E.g.: Scheduling Display System on the railway platforms In such system, small delays in the response time are acceptable.
- Hybrid Real-Time Systems – Also called as Firm real time systems, exhibit both hard and soft constraints on its performance. In other words, Firm real time systems are those systems with hard deadlines where some arbitrarily small number of missed deadlines (constraints) can be tolerated. In such cases, a few missed deadlines will not lead to total failure of the systems as in hard real time systems, but missing more than a few lead to complete and catastrophic system failure.
E.g.: Embedded navigation controller for autonomous robot weed killer. In this, missing critical navigation deadlines causes the robot to veer hopelessly out of control and damage crops.
Comparison of Embedded systems and Conventional Systems:
Sl. No. |
Embedded Systems |
Conventional systems |
1 |
Dedicated single task or a few tasks, therefore single purpose systems | Variety of tasks, hence general purpose systems |
2 |
Small part of large r systems | A larger system |
3 |
Timing is crucial | Timing is not crucial |
4 |
Pre-programmed to do a specific function and executed repeatedly | It could be used to run any program of your choice. |
5 |
Tightly constrained than general purpose computing systems | Not tightly constrained |
6 |
Real time and reactive systems | Transformational systems* |
*Transformational systems: These systems take input from the environment, transform these inputs and terminate giving the outputs. Their interaction with the environment is limited: once at the time of taking inputs and once at the end when the outputs are generated.
Embedded System Design Design Metrics for Embedded Systems:
An embedded system designer must construct an implementation that fulfils the desired functionality and simultaneously optimize numerous design metrics.

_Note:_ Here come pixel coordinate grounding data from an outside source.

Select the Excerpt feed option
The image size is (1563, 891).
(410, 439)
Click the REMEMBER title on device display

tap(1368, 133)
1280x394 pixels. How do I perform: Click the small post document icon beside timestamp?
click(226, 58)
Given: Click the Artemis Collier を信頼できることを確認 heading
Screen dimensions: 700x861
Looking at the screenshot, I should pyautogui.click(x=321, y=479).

A design metric is a measurable feature of a system’s implementation such as cost, size, performance, power, etc.
Commonly used design metrics:
Technical metrics:
Performance: Describes the execution time or throughput of the system.

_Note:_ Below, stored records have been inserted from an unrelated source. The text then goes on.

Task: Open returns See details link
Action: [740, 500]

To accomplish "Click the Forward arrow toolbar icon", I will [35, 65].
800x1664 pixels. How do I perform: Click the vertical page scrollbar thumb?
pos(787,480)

Power: An indicator for the amount of power consumed by the device which may determine lifetime of a battery, the cooling requirements of the IC since more power means more heat.

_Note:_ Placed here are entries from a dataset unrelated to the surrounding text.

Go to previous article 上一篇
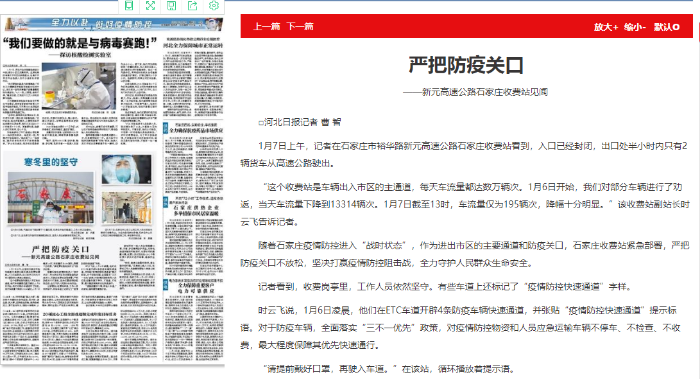700x379 pixels. 267,26
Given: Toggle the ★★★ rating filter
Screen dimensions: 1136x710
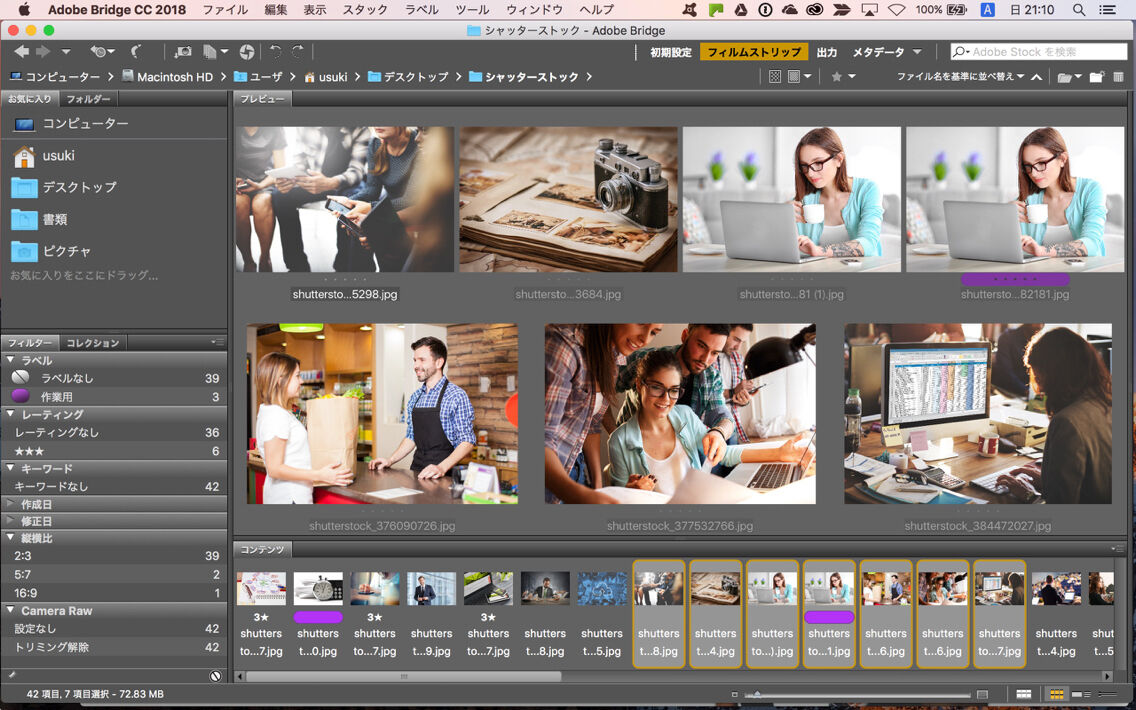Looking at the screenshot, I should 30,451.
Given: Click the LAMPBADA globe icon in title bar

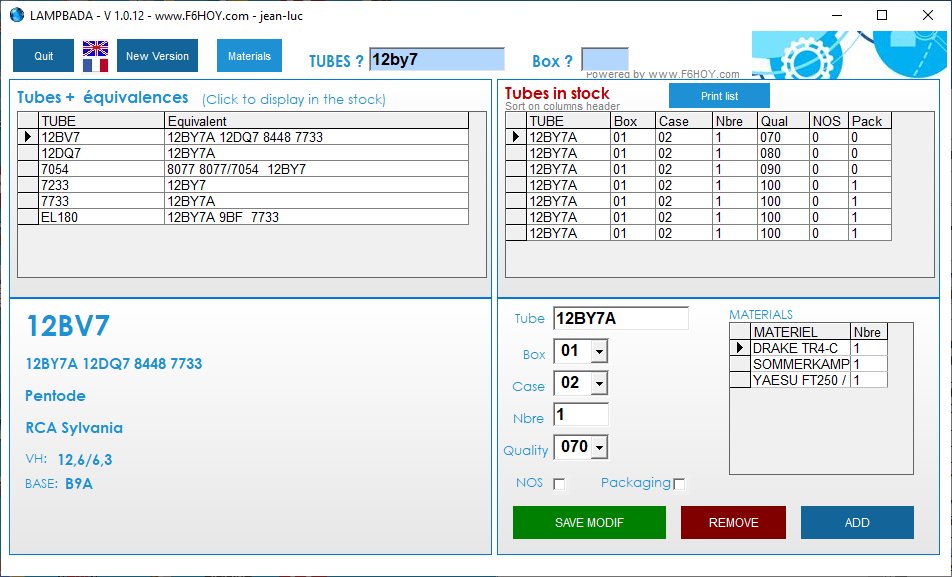Looking at the screenshot, I should [16, 15].
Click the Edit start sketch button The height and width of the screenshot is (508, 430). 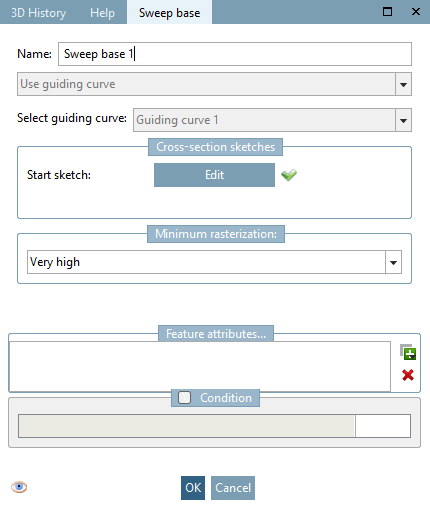214,175

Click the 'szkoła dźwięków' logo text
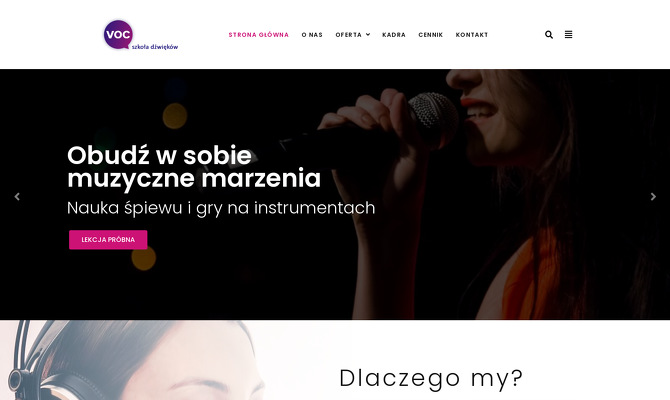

Size: Physical space required by the system.
Flexibility: A metric for ease of reconfiguration and reusability.
Economical Metrics:
Unit Cost: It describes the monetary cost of manufacturing each copy of the system, excluding NRE cost.
NRE Cost: Non-Recurring Engineering (NRE) are the one-time monetary cost of designing the system. Once the system is designed, any number of units can be manufactured without incurring any additional design cost, hence the term nonrecurring.
Flexibility: In an economical sense, it describes the ability to change the functionality of the system without incurring heavy NRE cost.
Time to Market: It indicates the amount of time to develop a system to the point that it can be released and sold to customers. It includes design time, manufacturing time and testing time.
Embedded System Design Requirements :
Embedded system design involves both hardware and software design. Therefore an embedded engineer should have knowledge on both hardware and software engineering. The term called the Hardware/Software codesign is used by the designers of the embedded systems since embedded system designing often involves simultaneous design of both hardware and software to implement in a desired function. Successful codesign goes hand in hand with co-verification, which is the simultaneously verification of both software and hardware and in what extent it fits into the desired function. The traditional design techniques were based on independent hardware and software design which are now being replaced by Codesign techniques.
Fig: Comparison of traditional design flow and codesign flow
Fig: A simple HW/SW Codesign methodology
Codesign methodology is used in the present day embedded system design to reduce time to market, achieve better design by balancing the hardware and software and exploring alternative designs, and to meet the strict design constraints such as performance, power, size, reliability, etc.